Voting Rights Lab’s Amanda Zarrow: How to Track Election Legislation

State politics reporters need to know about election-related legislation in their own states and be able to compare them nationally. The State Voting Rights Tracker enables journalists to review pending and current legislation in 50 states and Washington, D.C., said Amanda Zarrow, director of the legal and legislative tracking with the Voting Rights Lab, a non-partisan organization supporting fair elections.

The tracker categorizes thousands of elections-related bills nationwide and is updated daily by a team of lawyers. It can be searched by state, bill number or topic, such as “interference with election administration” or even more specifically, interference with certification of results. The bill entries include the author of the bill, a link to the current text of the bill, the latest action on it and the Voting Rights Lab’s analysis of the bill, including how it differs from existing law.

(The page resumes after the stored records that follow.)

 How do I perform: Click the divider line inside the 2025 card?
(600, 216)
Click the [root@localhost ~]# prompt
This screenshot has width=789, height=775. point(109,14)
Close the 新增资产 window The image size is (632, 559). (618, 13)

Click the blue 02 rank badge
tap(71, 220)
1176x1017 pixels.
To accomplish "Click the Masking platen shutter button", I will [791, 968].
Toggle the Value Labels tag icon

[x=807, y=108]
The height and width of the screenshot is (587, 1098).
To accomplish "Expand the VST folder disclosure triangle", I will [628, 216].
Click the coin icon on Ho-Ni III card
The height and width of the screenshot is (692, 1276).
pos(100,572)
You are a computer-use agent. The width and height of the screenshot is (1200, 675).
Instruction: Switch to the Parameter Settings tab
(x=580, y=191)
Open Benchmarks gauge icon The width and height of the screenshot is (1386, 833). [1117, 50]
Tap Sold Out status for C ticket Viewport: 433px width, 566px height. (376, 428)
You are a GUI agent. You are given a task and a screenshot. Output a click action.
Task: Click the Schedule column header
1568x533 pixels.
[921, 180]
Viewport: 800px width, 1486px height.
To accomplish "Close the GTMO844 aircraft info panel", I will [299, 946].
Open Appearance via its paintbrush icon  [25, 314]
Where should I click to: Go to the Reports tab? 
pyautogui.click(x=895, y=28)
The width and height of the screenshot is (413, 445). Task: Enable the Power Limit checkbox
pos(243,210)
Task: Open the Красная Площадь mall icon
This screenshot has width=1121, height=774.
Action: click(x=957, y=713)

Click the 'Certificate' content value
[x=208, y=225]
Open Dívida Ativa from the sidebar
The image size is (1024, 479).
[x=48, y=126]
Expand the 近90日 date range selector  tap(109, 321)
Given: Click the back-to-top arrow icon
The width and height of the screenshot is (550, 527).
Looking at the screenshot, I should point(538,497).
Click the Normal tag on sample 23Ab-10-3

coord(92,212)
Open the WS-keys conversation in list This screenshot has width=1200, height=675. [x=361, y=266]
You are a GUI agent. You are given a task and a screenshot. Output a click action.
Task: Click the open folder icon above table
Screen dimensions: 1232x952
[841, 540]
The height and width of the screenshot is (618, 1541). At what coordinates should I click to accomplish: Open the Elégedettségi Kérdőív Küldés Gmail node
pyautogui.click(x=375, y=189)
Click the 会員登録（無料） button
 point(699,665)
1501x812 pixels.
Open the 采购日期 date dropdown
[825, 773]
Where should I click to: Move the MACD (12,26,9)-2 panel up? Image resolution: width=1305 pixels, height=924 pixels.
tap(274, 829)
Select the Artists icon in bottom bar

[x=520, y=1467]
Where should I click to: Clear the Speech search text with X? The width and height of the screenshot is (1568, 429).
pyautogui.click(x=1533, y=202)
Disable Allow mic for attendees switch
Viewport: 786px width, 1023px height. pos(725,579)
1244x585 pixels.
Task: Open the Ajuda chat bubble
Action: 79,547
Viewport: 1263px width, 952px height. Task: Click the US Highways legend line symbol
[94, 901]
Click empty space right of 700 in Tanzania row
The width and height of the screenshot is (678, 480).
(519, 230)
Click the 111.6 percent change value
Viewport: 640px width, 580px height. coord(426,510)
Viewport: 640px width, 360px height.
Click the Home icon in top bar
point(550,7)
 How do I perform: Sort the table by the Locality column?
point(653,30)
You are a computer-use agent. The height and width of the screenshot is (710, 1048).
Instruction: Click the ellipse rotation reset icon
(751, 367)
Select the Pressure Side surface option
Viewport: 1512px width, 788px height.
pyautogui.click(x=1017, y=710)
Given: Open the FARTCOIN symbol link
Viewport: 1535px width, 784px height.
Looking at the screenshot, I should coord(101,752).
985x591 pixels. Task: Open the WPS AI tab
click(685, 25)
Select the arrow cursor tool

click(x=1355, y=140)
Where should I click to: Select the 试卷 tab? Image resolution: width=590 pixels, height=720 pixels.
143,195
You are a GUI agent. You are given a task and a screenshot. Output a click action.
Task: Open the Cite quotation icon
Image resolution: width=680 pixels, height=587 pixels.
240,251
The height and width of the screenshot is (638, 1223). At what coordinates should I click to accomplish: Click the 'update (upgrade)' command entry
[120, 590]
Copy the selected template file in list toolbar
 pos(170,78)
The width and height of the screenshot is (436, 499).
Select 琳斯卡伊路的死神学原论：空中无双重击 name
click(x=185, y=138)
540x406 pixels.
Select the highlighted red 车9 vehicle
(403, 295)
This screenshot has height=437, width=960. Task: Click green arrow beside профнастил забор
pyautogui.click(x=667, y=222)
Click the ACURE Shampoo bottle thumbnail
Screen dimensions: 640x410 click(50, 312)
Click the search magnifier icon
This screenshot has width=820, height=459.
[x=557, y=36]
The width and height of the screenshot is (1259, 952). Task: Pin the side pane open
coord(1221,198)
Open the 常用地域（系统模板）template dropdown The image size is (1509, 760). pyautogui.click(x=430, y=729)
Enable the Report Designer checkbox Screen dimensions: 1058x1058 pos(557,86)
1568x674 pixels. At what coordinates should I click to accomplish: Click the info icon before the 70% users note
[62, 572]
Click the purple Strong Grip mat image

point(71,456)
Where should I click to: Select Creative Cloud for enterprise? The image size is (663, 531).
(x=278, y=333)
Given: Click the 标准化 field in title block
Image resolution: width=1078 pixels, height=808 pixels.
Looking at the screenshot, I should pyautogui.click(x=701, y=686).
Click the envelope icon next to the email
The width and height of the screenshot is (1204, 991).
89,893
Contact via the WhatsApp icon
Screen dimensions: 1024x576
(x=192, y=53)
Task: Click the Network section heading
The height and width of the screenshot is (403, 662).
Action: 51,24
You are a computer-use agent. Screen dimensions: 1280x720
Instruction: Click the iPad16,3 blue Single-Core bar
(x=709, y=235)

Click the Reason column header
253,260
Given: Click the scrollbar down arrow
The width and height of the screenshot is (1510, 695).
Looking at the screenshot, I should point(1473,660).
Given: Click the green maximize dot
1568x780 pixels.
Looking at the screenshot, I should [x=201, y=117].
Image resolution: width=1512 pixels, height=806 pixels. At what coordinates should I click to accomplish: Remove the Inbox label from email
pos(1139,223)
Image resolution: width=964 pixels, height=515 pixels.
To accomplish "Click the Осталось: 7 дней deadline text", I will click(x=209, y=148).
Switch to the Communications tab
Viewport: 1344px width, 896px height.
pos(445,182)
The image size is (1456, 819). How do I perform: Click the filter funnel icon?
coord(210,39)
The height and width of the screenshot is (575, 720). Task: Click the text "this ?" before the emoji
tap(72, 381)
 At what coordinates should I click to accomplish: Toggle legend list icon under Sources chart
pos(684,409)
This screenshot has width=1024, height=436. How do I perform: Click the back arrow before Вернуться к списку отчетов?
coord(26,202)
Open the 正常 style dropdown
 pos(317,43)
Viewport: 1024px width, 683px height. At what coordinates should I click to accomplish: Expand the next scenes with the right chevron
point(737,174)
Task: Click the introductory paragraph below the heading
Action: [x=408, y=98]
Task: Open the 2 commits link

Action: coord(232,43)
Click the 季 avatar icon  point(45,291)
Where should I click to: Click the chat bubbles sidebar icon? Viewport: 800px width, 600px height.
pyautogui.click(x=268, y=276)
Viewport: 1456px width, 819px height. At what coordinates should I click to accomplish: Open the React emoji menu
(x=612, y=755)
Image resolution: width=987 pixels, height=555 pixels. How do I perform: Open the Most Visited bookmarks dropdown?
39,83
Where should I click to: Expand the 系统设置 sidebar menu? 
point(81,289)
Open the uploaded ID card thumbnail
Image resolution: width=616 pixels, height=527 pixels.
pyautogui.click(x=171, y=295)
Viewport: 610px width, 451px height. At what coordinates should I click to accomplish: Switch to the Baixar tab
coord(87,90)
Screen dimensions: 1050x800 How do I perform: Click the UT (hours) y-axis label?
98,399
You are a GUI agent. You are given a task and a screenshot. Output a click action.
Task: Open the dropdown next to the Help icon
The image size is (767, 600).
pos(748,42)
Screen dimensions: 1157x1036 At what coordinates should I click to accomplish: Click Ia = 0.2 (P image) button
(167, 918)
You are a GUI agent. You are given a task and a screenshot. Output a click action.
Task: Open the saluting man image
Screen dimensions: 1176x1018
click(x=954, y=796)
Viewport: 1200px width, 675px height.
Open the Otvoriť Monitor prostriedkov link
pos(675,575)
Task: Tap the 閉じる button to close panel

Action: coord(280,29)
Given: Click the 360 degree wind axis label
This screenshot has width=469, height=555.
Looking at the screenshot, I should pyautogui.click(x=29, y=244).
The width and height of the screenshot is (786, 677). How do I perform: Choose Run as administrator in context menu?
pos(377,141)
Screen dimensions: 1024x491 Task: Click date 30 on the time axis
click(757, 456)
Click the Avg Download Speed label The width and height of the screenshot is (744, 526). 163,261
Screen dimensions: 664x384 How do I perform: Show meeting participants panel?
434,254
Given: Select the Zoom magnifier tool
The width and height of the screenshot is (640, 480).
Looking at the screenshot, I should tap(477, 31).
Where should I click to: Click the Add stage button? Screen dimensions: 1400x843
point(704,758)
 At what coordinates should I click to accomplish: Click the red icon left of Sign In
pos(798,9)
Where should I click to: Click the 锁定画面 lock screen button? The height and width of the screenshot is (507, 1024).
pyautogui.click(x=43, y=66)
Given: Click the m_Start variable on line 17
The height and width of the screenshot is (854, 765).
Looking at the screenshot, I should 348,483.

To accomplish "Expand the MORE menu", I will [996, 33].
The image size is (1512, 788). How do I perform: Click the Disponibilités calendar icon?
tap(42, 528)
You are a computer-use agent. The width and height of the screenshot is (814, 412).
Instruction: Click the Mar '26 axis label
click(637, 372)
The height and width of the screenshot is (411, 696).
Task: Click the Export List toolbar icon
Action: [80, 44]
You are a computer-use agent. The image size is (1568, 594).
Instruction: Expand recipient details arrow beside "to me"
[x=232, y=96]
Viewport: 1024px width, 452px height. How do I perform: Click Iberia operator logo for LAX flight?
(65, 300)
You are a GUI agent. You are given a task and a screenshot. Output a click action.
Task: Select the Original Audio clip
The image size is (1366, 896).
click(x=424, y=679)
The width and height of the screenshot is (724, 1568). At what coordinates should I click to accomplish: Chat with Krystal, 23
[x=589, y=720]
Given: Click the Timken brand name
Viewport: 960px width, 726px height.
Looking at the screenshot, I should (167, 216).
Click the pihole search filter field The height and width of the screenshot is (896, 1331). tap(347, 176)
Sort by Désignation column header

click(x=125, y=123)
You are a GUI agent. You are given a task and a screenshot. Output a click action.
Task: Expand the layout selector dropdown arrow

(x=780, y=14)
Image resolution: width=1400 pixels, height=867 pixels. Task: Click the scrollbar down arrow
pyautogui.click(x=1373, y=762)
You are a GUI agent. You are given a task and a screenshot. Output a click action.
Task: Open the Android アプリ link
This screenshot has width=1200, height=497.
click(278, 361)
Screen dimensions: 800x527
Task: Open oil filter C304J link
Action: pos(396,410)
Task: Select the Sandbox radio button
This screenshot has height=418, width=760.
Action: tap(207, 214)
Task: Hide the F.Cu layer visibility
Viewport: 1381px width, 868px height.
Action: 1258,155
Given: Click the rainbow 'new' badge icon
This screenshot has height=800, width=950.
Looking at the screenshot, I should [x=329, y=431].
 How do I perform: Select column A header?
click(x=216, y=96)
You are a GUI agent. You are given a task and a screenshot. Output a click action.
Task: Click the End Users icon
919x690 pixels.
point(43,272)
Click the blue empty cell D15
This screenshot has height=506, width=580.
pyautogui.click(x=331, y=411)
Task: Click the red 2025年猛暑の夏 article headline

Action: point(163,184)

It also provides a legislative snapshot of what’s happening nationwide.

“Most of the issues that we track in the bill tracker, we also have surveys of existing law for … so that can be a helpful resource when you’re trying to figure out, ‘OK, what is the background rule in the state and how long has it been that way?’”

In 2022, Zarrow said, there are about 250 bills that, “if enacted would really run the risk of interfering with election administration.” About 70 would impose “partisan or burdensome election reviews that really differ in kind from your traditional statistical or risk-limiting election audit,” 56 penalize election administrators, some even for “good faith job performance,” and 43 “are legislature power grabs, plain and simple.”

Zarrow said they’ve been most surprised by the “emerging trend of targeting election administrators themselves … I don’t think we saw that coming at all, frankly. And it’s been something that we’ve really dug in deep on because it’s about the way our elections operate, it’s about how our ballots are counted, our elections are certified. It’s about how our elections are funded, really critical stuff that I think is very behind the scenes.”

Texas Tribune’s Alexa Ura: Make Voters Central to Your Stories

While the news may come out of statehouse, “at the end of the day, you are talking about real people who might be disenfranchised because of the actions that you are covering, so this is my plea to you all to remember to center your voters,” demographics reporter Alexa Ura said.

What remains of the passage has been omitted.